Imagine being stuck in one of these emergency centres for say 2 days, now imagine having a tarp that you could string up somewhere 50m away from the centre, it would feel like paradise on earth  :2:

----------


## hayshaker

zack as for pscking your ghb never carry canfood cause of the freeze-thaw cycle freezedri that,s it
always update your bag depending on season of year. and remember you have to hump this thing
that said don,t over pack. will post more later

----------


## Tokwan

Google up Flood in Malaysia, Some states in Malaysia, (about 5 states being: Kelantan, Trengganu , Pahang, Perak, Johore ) are facing the worst floods since 30 years. Almost 100 thousand people have been evacuated. This is happening as I am typing.

----------


## Rick

> imagine having a tarp that you could string up somewhere 50m away from the centre




It's usually those outlying stragglers that predators pick off. Just sayin'......

----------


## kyratshooter

cbr6sf you should pull the movie Red Dawn up on the internet and watch it since it is mandatory viewing for every "prepper".  Even if you are not a "taticool" person you should know the latest fads going among that group and the "Robin Hood" stereotype is one of the leading myths.

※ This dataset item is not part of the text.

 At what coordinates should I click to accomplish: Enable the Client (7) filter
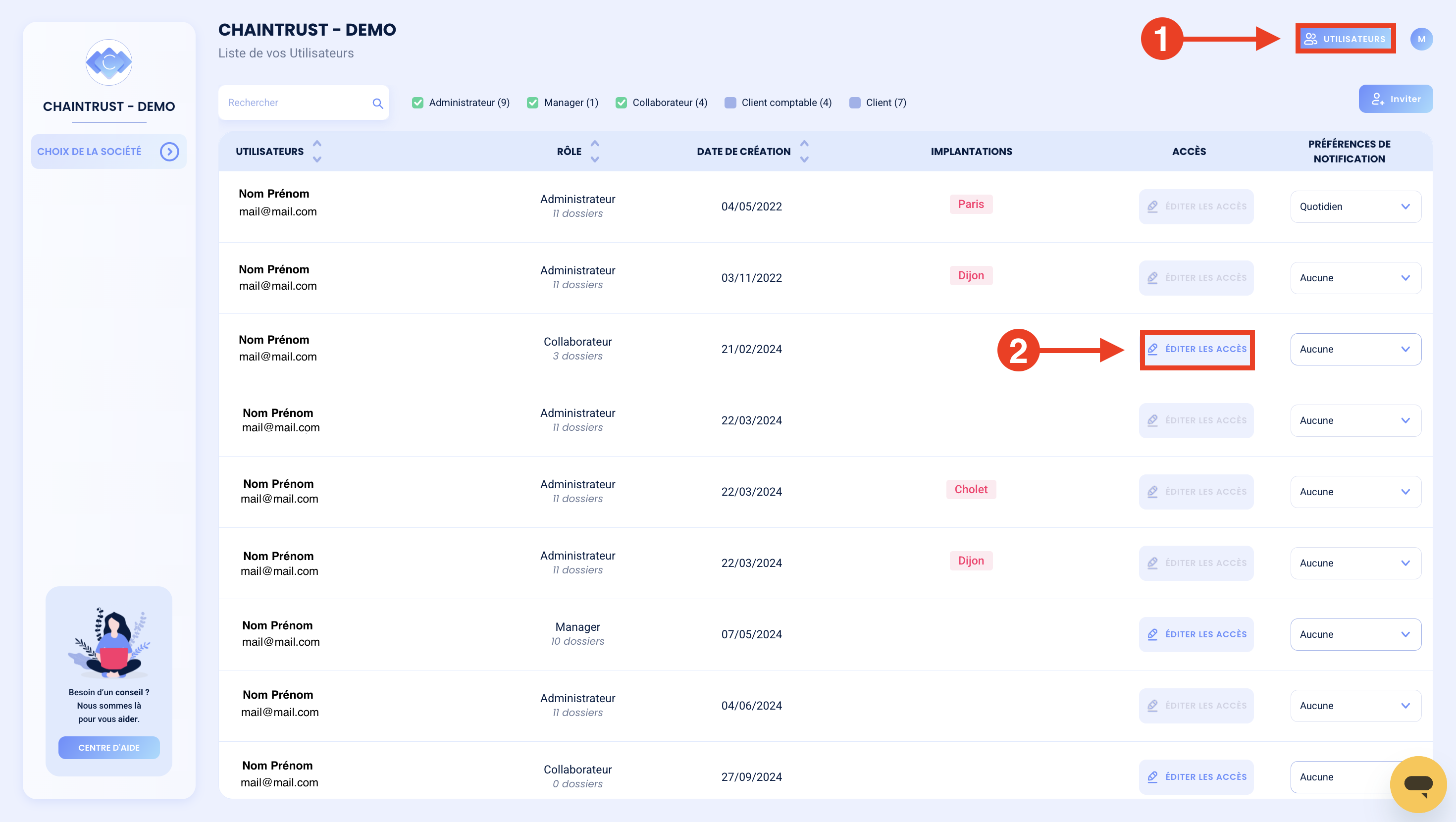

Fact is that Erica and Danny survived in the first movie because they escaped *to* civilization !!!

As for the contents of the BOB being useful in a shelter situation, that is probably true to a degree.  The real thing is that those contents do not have to be in a "mollie bag" an alice pack or a backpack of any kind at all.  They can just as well be in an "action packer", a gym bag or a nice piece of luggage with little wheels on it for pull behind use.

And Rick is dead right.  Not only will you make yourself a target under a tarp 50m from the shelter, you will probably not be allowed to camp there for fear of you becoming a menace yourself.  

I always take it for granted that the person considering life under a tarp is not equipped with the standard wife and 2.5 children. I can not imagine anyone I have ever been married too sitting under a tarp in a hurricane looking at a dry shelter complete with food, showers and a working bathroom without the words "F#%^ this I'm going in there!" being the final words of the conversation no matter what trinkets you have in the BOB.

----------


## Zack

> Think about this Zack,
> 
> Hurricanes do not sneak up on you from out of nowhere.  They move all the way across the Atlantic from the African coast and the NWS even names them and tracks them for the entire journey.  Warnings are usually issued well in advance just so people cam plan a calm and safe  evacuation. 
> 
> If the NWS issues a warning for the Delmarva Peninsula and includes an evacuation warning then listen to them!
> 
> Do not grab the BOB and head for the woods.  The woods will be under water!
> 
> Do not shelter in place.  "The place" may be under water.
> ...


That's true.  We never got hit really bad during Hurricanes Sandy or Irene, but a Bradford Pear did fall away from my home, but if the chain link fence it fell on was a car or bedroom, the only "bugging out" we'd be doing is straight to the emergency room.  The fact that we can predict the storm is definitely beneficial, that way I've got time to travel to my relative's home.  However, something could prohibit my escape by car.  In that situation, I'd prefer to have a BOB so that I could find shelter outside of the disaster zone, even if means I have to hike or bike there.

----------


## Zack

I just got back from my overnight that I mentioned above.  It was not very enjoyable, but I learned a couple things. First of all, I need a way to warm up a shelter.  My 4x6 tarp, which was $0.99, was not warm enough.  I woke up shivering multiple times.  How do you keep your primitive shelters warm?  I know fire is good, but in the site I was at, I couldn't put a fire right up by my shelter.  Any advice?

Next, I realized that I should take a step up from my wool blanket.  Are there any 0 degree bags that you can recommend?  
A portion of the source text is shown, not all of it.